"My sons care through neurology treating epilepsy"

My son has a form of epilepsy called west syndrome or infant spasms. These were first thought yo be myclonic. But after an EEG with the hospital the west syndrome was diagnosed. The neurology department at the beginning was very helpfull and supportive especially the lead doctor. We were told it may take some time to get my son on the correct type of drug and the correct amount which would change as he got older. We thought we had cracked it until just recently, when the spasams started to cone back. We obviously informed the department as soon as we could.

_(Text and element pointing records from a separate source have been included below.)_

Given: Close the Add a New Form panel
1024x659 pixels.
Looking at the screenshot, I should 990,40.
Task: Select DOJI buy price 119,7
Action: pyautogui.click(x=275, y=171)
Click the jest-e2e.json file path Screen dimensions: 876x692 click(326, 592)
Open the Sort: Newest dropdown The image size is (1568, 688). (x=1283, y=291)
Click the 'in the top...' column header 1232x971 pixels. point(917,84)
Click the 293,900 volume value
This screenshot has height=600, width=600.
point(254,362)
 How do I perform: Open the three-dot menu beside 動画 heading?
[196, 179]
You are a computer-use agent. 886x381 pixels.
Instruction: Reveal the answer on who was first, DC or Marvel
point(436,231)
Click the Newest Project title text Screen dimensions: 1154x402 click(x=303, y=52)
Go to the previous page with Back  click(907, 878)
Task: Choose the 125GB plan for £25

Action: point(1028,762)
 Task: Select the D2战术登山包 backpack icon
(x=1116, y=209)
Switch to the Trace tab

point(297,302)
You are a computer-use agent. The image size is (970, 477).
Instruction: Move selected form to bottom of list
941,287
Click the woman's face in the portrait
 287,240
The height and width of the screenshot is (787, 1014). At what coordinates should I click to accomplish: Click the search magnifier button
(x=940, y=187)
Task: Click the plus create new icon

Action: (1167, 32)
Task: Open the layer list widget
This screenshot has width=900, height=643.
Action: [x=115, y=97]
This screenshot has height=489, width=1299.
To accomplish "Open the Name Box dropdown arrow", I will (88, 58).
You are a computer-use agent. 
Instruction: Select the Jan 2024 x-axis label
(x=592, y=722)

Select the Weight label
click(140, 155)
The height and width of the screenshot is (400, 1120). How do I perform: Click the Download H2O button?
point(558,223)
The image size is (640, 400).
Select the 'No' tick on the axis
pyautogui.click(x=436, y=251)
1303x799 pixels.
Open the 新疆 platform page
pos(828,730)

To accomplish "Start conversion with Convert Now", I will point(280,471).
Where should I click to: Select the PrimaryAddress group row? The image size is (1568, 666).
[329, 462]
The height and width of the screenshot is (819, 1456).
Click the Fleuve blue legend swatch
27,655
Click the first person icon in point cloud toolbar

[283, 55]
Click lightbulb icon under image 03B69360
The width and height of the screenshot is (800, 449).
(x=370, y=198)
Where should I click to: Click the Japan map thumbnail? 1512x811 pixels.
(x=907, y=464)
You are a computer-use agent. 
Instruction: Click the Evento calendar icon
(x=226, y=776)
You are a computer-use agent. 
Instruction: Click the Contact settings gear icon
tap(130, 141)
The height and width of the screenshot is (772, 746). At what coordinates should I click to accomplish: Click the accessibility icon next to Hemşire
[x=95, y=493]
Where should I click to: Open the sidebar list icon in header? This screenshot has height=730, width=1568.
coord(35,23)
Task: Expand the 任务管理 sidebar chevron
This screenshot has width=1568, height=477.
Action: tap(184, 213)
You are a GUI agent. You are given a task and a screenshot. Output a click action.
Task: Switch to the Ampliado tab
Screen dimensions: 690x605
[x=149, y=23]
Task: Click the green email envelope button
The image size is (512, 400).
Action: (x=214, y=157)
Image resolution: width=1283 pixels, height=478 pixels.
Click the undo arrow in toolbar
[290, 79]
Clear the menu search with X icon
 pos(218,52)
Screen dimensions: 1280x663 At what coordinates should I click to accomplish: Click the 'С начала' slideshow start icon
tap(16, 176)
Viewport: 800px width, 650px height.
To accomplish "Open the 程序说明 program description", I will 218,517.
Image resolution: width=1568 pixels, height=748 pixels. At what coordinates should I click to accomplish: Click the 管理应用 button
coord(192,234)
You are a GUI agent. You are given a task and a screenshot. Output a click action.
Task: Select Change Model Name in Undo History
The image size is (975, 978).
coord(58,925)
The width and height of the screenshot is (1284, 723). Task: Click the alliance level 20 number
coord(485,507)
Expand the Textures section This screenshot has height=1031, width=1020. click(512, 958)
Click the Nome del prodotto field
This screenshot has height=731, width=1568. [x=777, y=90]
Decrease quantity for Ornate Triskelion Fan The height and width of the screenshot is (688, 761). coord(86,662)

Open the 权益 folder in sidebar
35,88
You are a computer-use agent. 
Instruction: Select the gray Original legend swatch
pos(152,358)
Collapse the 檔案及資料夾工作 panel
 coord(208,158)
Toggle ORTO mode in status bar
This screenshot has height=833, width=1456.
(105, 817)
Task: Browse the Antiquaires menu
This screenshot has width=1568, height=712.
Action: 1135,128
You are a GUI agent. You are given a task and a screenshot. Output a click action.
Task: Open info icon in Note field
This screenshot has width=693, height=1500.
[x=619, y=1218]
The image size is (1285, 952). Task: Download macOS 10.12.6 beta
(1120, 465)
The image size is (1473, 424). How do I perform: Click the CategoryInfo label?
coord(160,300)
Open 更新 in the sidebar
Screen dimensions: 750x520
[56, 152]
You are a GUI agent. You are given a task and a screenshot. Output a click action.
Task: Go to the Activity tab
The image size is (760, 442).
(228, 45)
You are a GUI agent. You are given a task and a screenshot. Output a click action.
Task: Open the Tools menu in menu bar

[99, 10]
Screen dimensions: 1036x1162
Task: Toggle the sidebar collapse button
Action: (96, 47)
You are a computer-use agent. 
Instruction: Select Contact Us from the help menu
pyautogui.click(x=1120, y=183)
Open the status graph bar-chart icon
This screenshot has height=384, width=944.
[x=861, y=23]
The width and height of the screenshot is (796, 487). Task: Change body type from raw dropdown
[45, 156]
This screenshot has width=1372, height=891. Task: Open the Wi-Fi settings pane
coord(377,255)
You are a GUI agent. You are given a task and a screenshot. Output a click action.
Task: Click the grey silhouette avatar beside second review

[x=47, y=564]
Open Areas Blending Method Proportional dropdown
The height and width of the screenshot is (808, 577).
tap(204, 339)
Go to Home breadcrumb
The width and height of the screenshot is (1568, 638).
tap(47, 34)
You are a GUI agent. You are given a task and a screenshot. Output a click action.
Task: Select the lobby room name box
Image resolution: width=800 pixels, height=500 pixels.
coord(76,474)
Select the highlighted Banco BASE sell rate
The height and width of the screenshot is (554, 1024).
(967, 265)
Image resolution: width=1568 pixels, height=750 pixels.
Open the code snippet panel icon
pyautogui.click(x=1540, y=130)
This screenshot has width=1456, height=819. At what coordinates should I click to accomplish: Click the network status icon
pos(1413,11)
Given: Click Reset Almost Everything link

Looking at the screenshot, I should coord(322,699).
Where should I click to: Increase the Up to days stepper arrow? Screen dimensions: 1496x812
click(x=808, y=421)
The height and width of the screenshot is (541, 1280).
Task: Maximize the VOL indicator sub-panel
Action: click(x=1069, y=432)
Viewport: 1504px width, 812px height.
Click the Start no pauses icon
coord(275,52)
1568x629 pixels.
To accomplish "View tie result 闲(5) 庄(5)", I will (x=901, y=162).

This alone was hard enough on one occasion as all nurses and dr secretary were on holiday at the same time! It was just over two weeks before we got a reply to bring my son in for another EEG. We have just had a call from the neurology department today over 3 weeks after his EEG!!!! Explaining that the west syndrome has come back. But the doctor looking after my son is not available to see my son for another 6 days. My main point is that this is a debilitating form of epilepsy and my son starts to forget what he's learnt when we let the spasams continue without the correct treatment!!!!! Why does it take a doctor 3 weeks to diagnose the epilepsy. I'm under the impression that it takes that long to be put in front of the doctor to look at. I honestly believe this cannot be the norm or correct way to deal with such a horrible syndrome. Also on the last few occasions we have chased them after 3 weeks and only then did someone get back to us!!!!!